# convection/microwave manuel



## cake04 (Jun 4, 2009)

We just bought a used winnebago 1990 chieftain. I was wondering if some one had a manuel or could give me instructions on how to use the convection oven part.  We can use the microwave but we know nothing about the  convection part.  The brand is magic chef model M16E 10PB.


----------



## TexasClodhopper (Jun 4, 2009)

Re: convection/microwave manuel

Welcome to the forum, Velma!

The word "convection" just means 'hot air' (and no politician jokes, please!)

The normal microwave doesn't brown stuff like cookies or green bean casseroles. So, they added heating elements to the microwave and a fan to blow the hot air around inside. The convection part will work along with the microwave part.

The biggest change from a normal oven is the cooking times. There are recipe books specially published for microwave / convection ovens, but a little trial-and-error goes a long way, too.


----------



## cake04 (Jun 4, 2009)

Re: convection/microwave manuel

Thanks for the answer.  I am glad I found this form and will be here often to get all kinds of info.  But I don't know how to turn the convection part on to make it work.  I am not up to any change of any thing but a campfire. I know how to put wood on a fire and cook potatoes.


----------



## LEN (Jun 4, 2009)

Re: convection/microwave manuel

Only thing I could find was an 800 number for the magic chef.

800-688-1120


LEN


----------



## cake04 (Jun 4, 2009)

RE: convection/microwave manuel

Thanks Len we called them before but the unit is over 20 yrs old and they don't keep manuals that long.  Guess they didn't expect it to last thatlong.


----------



## TexasClodhopper (Jun 5, 2009)

Re: convection/microwave manuel

My daddy always told me, "Do what you know, son, do what you know."

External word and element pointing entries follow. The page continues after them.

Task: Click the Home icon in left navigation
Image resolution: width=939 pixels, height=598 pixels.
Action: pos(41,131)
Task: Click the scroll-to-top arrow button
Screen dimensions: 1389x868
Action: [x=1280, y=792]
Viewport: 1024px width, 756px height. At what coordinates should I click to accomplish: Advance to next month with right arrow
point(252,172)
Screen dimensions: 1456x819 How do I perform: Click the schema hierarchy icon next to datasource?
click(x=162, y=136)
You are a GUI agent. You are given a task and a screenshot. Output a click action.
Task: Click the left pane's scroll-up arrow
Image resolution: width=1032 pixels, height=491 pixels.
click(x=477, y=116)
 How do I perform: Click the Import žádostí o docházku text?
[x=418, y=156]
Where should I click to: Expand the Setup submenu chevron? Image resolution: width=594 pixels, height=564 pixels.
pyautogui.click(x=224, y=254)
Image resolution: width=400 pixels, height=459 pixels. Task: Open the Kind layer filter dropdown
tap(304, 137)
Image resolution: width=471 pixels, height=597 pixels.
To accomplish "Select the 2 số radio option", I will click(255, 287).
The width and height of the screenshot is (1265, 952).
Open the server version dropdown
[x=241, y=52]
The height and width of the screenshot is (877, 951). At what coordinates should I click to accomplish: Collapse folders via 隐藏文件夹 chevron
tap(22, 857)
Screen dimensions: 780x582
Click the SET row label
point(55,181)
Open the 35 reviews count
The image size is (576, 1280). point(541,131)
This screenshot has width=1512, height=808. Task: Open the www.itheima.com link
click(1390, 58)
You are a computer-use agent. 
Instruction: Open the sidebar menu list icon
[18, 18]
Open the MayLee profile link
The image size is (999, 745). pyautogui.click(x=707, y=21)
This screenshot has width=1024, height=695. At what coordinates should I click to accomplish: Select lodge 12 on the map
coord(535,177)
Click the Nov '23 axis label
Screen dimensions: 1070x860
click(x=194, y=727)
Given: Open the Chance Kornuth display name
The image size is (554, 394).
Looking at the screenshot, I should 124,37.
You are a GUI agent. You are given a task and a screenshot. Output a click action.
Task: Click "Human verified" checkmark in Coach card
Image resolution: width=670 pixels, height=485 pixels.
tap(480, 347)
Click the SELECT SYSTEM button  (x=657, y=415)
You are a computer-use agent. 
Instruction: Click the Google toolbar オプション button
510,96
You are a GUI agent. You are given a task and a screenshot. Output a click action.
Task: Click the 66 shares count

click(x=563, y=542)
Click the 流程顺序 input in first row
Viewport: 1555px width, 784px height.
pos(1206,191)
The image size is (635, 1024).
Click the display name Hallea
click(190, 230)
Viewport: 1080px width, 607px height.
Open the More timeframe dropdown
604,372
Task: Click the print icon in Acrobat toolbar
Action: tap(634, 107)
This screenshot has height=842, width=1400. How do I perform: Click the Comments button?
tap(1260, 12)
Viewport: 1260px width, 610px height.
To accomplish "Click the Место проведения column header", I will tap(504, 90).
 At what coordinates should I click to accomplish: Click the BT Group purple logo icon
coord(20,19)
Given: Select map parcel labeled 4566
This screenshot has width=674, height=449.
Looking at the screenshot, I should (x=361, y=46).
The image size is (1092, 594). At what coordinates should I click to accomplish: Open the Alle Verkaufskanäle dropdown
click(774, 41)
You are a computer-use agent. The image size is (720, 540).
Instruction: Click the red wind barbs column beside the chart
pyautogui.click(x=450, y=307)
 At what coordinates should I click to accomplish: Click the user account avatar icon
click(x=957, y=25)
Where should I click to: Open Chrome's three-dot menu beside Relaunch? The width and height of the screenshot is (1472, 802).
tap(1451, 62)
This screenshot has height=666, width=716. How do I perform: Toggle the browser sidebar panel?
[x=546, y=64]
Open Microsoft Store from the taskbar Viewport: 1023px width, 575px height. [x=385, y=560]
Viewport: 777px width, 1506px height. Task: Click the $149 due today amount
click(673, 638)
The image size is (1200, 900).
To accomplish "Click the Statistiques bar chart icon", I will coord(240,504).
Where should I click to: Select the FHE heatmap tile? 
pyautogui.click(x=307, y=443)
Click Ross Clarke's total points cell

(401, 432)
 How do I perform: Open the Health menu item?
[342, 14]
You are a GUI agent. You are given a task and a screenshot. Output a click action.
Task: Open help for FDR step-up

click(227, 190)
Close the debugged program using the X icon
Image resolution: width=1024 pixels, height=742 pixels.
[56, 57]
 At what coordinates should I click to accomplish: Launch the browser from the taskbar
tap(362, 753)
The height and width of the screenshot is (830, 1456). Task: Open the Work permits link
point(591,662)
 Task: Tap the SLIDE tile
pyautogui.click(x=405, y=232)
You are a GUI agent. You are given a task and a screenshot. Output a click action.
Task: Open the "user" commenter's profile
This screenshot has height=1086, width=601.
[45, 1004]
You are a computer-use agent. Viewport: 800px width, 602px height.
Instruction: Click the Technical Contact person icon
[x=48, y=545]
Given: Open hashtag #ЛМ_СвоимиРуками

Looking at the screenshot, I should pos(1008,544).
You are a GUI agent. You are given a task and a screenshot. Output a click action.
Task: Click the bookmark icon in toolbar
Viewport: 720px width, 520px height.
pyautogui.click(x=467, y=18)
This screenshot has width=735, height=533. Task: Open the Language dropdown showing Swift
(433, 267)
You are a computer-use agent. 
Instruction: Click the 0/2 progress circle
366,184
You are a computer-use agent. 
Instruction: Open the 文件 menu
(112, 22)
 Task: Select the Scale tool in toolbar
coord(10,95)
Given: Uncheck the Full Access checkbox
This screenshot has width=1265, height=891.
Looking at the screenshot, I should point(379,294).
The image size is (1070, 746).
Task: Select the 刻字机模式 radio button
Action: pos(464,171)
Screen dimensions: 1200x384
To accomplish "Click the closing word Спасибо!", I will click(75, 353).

So, build a fire in the oven and bake a potato!   :clown: 

Seriously, find a teenager and put them to work on it. They'll figure out which buttons to push.


----------



## brodavid (Jun 5, 2009)

Re: convection/microwave manuel

Tex , you are so right, tell them we are going to have pizza, but I can not figure out the setting, then it will work


----------



## cake04 (Jun 5, 2009)

Re: convection/microwave manuel

Thanks guys you have had some better ideas than me.  The kids working the thing will work for me.


----------